▸ **What the task requires**: Your answer is one number: the count of lines below that hold the word "title".

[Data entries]
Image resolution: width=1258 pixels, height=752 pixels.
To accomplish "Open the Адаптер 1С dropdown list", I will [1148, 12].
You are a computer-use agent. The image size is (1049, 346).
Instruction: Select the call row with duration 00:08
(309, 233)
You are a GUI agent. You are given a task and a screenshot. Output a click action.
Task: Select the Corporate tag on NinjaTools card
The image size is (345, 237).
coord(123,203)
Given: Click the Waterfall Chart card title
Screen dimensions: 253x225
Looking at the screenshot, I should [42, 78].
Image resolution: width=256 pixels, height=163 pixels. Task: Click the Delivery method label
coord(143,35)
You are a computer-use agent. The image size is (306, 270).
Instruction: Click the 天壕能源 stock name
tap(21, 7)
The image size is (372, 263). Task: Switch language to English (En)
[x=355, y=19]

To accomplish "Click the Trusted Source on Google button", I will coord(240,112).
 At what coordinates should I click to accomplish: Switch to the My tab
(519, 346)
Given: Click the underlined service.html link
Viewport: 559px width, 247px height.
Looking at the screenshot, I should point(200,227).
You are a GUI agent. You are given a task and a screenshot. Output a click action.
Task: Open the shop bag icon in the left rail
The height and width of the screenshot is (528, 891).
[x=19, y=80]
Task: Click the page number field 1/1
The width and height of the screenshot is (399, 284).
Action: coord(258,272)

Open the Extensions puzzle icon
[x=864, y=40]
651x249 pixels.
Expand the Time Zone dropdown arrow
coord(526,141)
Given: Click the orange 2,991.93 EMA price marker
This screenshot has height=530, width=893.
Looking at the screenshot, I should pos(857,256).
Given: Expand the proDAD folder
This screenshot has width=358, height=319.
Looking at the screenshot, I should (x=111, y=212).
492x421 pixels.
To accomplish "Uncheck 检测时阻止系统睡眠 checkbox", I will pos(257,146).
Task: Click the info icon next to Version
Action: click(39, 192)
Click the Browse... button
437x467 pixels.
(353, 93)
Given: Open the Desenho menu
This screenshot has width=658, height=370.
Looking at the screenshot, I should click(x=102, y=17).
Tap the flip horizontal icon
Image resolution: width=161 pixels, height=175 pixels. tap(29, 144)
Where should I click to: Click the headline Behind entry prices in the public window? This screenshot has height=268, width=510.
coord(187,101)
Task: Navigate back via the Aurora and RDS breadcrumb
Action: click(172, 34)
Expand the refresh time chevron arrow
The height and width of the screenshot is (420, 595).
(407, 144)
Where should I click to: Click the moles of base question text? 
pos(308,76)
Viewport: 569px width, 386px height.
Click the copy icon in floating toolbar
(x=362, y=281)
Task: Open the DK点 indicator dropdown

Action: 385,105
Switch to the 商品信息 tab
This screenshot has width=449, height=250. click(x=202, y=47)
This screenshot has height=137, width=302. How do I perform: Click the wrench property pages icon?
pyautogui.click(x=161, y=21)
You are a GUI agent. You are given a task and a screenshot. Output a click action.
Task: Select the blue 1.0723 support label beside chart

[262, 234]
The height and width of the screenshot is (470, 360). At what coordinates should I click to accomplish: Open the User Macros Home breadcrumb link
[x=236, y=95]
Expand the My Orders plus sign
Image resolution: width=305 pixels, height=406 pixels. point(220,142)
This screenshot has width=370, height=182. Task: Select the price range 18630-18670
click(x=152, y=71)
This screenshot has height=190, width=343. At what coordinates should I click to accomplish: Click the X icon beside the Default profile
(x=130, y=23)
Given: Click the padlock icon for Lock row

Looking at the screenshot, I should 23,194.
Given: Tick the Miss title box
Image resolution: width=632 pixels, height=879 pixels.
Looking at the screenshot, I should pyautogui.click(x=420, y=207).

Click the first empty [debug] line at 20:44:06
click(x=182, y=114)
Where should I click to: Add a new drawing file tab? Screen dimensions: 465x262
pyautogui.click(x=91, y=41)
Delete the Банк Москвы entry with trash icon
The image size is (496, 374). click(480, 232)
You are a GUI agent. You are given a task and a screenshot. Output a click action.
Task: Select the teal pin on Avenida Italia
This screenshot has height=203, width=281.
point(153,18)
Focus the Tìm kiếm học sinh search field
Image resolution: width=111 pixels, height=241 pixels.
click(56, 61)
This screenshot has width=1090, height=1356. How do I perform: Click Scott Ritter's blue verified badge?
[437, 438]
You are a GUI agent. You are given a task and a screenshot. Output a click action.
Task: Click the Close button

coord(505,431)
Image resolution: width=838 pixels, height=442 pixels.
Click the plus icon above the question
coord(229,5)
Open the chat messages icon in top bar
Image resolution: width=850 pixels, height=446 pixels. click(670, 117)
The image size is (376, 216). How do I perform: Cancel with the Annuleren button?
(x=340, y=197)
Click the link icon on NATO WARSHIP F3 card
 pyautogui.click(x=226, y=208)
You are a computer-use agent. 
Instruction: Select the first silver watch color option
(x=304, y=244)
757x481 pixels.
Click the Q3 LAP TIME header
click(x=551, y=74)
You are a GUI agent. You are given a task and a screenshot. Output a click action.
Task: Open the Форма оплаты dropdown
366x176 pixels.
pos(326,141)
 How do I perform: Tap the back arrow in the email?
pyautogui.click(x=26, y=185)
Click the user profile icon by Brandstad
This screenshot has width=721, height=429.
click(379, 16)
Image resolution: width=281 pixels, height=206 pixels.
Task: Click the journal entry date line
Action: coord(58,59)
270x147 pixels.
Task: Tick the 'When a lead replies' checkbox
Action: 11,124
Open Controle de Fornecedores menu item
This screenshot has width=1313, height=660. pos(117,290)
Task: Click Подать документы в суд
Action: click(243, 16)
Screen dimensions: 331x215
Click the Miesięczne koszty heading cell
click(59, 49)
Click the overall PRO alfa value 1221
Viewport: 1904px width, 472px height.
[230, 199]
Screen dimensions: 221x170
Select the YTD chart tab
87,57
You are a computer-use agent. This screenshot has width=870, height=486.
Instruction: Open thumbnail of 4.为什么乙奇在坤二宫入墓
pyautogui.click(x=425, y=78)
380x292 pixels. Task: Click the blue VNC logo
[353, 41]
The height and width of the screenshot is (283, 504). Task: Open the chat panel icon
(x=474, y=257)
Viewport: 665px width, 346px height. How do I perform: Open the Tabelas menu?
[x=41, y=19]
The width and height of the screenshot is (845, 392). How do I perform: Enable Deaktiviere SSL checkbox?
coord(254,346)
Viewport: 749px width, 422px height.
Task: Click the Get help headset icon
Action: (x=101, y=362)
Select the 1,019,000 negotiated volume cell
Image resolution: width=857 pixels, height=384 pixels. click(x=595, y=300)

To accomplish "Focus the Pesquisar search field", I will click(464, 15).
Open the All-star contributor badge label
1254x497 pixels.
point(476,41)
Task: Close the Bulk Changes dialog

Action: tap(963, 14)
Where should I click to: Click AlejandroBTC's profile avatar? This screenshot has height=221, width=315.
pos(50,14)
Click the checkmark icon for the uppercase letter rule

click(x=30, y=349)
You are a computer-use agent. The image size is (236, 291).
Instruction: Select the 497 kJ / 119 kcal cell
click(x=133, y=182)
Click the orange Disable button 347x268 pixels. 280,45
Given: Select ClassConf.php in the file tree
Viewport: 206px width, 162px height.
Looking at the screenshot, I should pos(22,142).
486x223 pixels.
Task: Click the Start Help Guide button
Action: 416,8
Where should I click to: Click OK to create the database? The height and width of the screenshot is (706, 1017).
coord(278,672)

▸ **Finished exercise**: 2